Options for first time buyers

James Cotton is a mortgage specialist at London & Country

“Ignoring the CCJ for a moment, this is a bit of a stretch for Chas and Dave, but should be achievable. With combined income of £43,000, they will need to borrow around 4.25 times this, which is beyond many lenders, but there are those that would consider it. Ultimately, their options will be determined by the circumstances of the County Court Judgement (CCJ).

If Dave’s CCJ was satisfied some time ago (i.e. more than a year or two previously), it should not cause the pair too much of a problem and they should be able get a mainstream deal. If it was more recent however, they may need to turn to a non-conforming mortgage lender.

Needing a non-conforming mortgage shouldn’t make the income stretch any more of a problem as many non-conforming lenders use affordability models. However, the size of Chas and Dave’s deposit will restrict them considerably. Their £10,000 would give them just over 5 per cent of a property worth £180,000, but they will also need to pay Stamp Duty, legal fees and survey fees.

There are currently very few non-conforming mortgage deals available above 90 per cent loan-to-value (LTV) and even fewer that don’t impose large higher lending charges (HLCs). Advantage has a near-prime two-year fix at 6.48 per cent with a £549 fee – available up to 95 per cent LTV with no HLC. This would cost them about £1,145 per month on a £170,000 repayment mortgage over 25 years.

Overall, they should see what effect Dave’s CCJ has on their options – they may decide that they can wait a bit until they are able to get a mainstream mortgage.”

James Carter is an IFA at Virtue Financial

“Chas and Dave are certainly pushing their limits but Mustn’t Grumble. Lots of lenders are relaxing their criteria towards adverse and, depending on when the CCJ was registered, may ignore this. Assuming they have sufficient for costs and are putting 5 per cent down, then a Northern Rock two-year fixed at 5.19 per cent would fit, with a medium credit score. I understand they are Snooker Loopy and require a third room for their pool table and That Old Piano. I think they need to Stop Dreaming of a £200,000 purchase and look towards the lower end of their scale; perhaps in Margate? They may even be fine with a 100 per cent deal. This would leave them with cash for home improvements and an emergency fund. As always, when friends are buying a property together, they should take into account a future change in situation. If one, for instance, pledges In Sickness And In Health (I Wonder In Whose Arms?), this could have an impact on their purchasing power.”

Alan Lakey is a senior partner at Highclere Financial Services

“Chas and Dave are looking to borrow beyond what the majority of lenders would consider prudent. Clearly there may be issues of affordability here as well as the viability of obtaining finance.

Apart from Royal Bank of Scotland, no lender will consider a 100 per cent loan due to affordability and the CCJ issue.

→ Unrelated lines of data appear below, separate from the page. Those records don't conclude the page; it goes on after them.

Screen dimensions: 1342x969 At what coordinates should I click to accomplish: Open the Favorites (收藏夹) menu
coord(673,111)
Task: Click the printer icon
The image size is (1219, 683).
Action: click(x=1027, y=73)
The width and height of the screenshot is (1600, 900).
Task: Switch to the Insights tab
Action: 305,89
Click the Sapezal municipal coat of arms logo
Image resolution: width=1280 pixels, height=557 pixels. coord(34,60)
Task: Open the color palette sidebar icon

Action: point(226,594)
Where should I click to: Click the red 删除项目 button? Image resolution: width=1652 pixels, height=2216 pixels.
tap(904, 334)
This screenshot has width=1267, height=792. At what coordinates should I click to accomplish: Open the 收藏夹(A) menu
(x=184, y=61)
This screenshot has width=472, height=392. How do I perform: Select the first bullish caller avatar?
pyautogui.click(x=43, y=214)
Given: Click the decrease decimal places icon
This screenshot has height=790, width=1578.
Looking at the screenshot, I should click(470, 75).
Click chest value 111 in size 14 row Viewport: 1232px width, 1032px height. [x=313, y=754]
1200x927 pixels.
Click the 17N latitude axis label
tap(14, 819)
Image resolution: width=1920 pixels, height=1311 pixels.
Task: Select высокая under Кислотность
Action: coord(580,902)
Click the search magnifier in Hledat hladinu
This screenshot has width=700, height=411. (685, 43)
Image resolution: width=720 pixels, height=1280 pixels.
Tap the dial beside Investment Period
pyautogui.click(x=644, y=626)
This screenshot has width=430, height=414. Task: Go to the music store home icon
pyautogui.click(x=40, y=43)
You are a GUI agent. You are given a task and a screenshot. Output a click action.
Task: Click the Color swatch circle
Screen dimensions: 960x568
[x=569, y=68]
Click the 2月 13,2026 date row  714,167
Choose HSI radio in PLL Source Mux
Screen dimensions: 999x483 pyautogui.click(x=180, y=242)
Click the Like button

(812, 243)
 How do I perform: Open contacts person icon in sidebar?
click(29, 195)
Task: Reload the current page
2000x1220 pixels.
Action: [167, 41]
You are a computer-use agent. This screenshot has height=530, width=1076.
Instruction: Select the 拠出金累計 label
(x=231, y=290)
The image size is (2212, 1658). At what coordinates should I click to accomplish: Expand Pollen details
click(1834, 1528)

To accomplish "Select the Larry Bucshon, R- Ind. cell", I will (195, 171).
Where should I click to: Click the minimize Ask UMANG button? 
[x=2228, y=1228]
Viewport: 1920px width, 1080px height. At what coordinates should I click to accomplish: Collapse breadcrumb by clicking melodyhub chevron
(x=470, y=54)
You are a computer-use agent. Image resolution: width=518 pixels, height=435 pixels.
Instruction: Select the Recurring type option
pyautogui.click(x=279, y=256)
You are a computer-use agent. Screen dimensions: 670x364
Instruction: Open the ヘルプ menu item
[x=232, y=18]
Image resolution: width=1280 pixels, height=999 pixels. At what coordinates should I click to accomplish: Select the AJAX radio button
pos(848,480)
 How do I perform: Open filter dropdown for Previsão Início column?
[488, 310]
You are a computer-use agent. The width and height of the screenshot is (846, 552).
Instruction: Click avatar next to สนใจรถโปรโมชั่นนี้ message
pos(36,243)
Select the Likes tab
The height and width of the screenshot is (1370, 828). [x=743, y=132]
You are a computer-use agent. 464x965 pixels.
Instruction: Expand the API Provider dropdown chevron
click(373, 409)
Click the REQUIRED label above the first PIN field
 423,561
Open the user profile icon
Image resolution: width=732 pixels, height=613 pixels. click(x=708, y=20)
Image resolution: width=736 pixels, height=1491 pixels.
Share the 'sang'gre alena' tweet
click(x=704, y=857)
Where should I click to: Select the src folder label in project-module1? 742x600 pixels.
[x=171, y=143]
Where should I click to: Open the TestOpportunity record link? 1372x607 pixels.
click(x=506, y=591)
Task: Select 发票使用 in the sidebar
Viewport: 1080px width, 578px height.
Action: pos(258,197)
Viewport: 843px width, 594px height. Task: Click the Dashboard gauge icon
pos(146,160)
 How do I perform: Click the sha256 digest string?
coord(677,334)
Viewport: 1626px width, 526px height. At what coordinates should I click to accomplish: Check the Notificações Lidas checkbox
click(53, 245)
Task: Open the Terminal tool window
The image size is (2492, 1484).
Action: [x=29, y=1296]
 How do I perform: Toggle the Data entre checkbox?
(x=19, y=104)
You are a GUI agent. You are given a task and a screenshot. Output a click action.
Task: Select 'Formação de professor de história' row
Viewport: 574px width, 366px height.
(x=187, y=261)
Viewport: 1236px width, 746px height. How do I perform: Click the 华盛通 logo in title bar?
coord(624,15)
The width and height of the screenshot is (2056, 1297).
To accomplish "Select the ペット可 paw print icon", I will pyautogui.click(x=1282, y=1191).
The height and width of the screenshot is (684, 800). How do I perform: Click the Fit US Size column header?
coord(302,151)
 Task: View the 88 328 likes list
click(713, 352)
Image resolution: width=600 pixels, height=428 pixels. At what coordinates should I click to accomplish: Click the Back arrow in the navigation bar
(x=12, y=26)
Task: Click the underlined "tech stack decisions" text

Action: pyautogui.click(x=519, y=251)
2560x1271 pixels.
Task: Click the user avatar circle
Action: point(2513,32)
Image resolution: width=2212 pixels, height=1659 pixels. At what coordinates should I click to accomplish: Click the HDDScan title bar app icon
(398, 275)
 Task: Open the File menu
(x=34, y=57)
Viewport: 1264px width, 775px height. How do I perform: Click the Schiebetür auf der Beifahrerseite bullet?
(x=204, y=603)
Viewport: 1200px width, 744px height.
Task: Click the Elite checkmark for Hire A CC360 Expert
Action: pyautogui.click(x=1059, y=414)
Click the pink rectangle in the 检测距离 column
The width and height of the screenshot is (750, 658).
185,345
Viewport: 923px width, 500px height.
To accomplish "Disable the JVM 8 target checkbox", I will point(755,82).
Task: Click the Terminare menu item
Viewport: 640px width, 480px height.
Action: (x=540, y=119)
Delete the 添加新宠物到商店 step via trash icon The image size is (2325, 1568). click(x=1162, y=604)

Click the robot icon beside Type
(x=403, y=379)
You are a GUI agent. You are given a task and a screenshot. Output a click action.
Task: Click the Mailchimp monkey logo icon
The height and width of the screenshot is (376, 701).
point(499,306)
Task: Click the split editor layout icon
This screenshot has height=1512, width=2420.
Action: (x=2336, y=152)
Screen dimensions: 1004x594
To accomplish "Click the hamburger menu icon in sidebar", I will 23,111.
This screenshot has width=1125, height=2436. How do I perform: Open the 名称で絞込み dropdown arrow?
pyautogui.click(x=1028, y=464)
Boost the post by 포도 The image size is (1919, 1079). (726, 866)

If we look at the lower figure of £180,000, we see a requirement for a 5 per cent deposit of £9,000, which, with the usual purchase fees of at least £3,300, takes them beyond the £10,000 they have saved.

This suggests that they should be looking at properties in the £150,000 range, which presents a 5 per cent deposit, and with the application fee added allows the fees to be met. If properties are not available at this price range they should wait and save a larger deposit.

I would be considering the Chelsea Building Society which currently offers 5.24 per cent fixed for two years or 5.29 per cent fixed for three years, and will ignore the modest CCJ. As Chas and Dave are first-time buyers (FTBs), I believe a fixed rate is appropriate as it will shield them from likely rate rises. With a combined net monthly income of £2,757, a loan of £142,500 costing £875 per month represents 32 per cent of income and appears to be affordable.

While they do not ‘need’ life assurance I would suggest they each arrange critical illness protection incorporating life cover and, if appropriate, income protection policies.